Le travail de Gaëtan Viaris déploie un imaginaire statuaire. Il a continué, photographiant la sculpture en plein air, mais aussi faisant subir à de nombreux tableaux, par un processus de solarisation, une métamorphose paradoxale de la peinture en statues afin d’en extraire des danses, des buées de mouvements, des sillages diaphanes. Daniel Arasse y voyait des « bas-reliefs radiographiques ». La jambe de l’Adam de Guido Reni, se tenait ferme, appuyant, de toute sa force charnelle, massive et musculaire sur une pierre plate. Soudain sur la photographie, elle s’allège et esquisse comme un pas de gavotte. Elle s’avance transparente pour entrer dans la danse qui a déjà saisi de ses volutes le corps sinueux d’Éve. Les Figures du désordre et Les Figures dansantes sont des travaux très différents. La sculpture en est cependant le point de tangence.

Notes

[1Michel Serres, Statues, le second livre des fondations, p. 332 : « le chaos peut se définir comme une variété où le désordre empêche l’apparition d’un lieu. [...] Pas de lieu, pas de porte, pas de regard. À la question où ?, le chaos ne répond pas »
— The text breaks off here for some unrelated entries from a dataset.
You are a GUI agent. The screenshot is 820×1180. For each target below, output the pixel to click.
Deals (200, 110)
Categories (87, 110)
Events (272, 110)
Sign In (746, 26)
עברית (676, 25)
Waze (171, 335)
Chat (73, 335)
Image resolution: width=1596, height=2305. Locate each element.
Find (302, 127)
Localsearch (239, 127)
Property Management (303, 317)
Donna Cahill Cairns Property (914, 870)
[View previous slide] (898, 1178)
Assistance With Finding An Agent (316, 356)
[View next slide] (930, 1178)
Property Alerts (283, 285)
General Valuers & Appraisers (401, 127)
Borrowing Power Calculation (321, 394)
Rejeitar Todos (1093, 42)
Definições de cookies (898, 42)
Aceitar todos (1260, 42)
[2Cité dans Murielle Tabart et Isabelle Monod-Fontaine, Brancusi photographe, 1977, p. 11. Cette formule est tronquée car Brancusi avait enjoint « Ne cherchez pas de formules obscures ou de mystère. C’est de la joie pure que je vous donne. Regardez les sculptures jusqu’à ce que vous les voyiez. Les plus près de Dieu les ont vues. » Le fragment extrait n’en énonce pas moins une vérité forte. On pourrait adjoindre à cette requête la citation de Malebranche chère à Gaëtan Viaris de Lesegno, comme Michel Melot l’a récemment rappelé dans les pages de cette même revue : le regard doit « s’installer dans un vide dans lequel l’artiste laisse son esprit sortir par les yeux pour aller se promener dans les choses dans lesquelles il ne cesse d’ajuster sa voyance. »

[3Colette, « Impressions d’Italie », Les Heures longues [1915], Œuvres complètes, t. IV, Édition du Centenaire, Flammarion, 1974, p. 394. Colette décrit ici les sculptures de Venise renforcées de sacs de sable en 1915 pour les protéger des bombardements.

[4Marguerite Yourcenar, « L’Idolino » [1925], Les Charités d’Alcippe, Gallimard, 1984, p. 62.

[5La plupart des œuvres conservées au dépôt d’Ivry sont donc des modèles de plâtre, parfois classés en deuxième ou troisième position dans ces concours, et dont la ville est restée légalement propriétaire.

Ce texte a été rédigé suite à la discussion qui eut lieu entre Gaëtan Viaris de Lesegno et Michel Melot lors de la journée d’études organisée à l’INHA le 3 mai 2014 par le CES20 : « Du volume au plan / du plan au volume. Les représentations de la sculpture en question ».
Claire Gheerardyn est doctorante en littérature comparée à l’Université de Strasbourg. Son travail porte sur l’intensité des rencontres avec les statues et monuments dans la ville, telles que les relatent la poésie et la prose russes, européennes et américaines.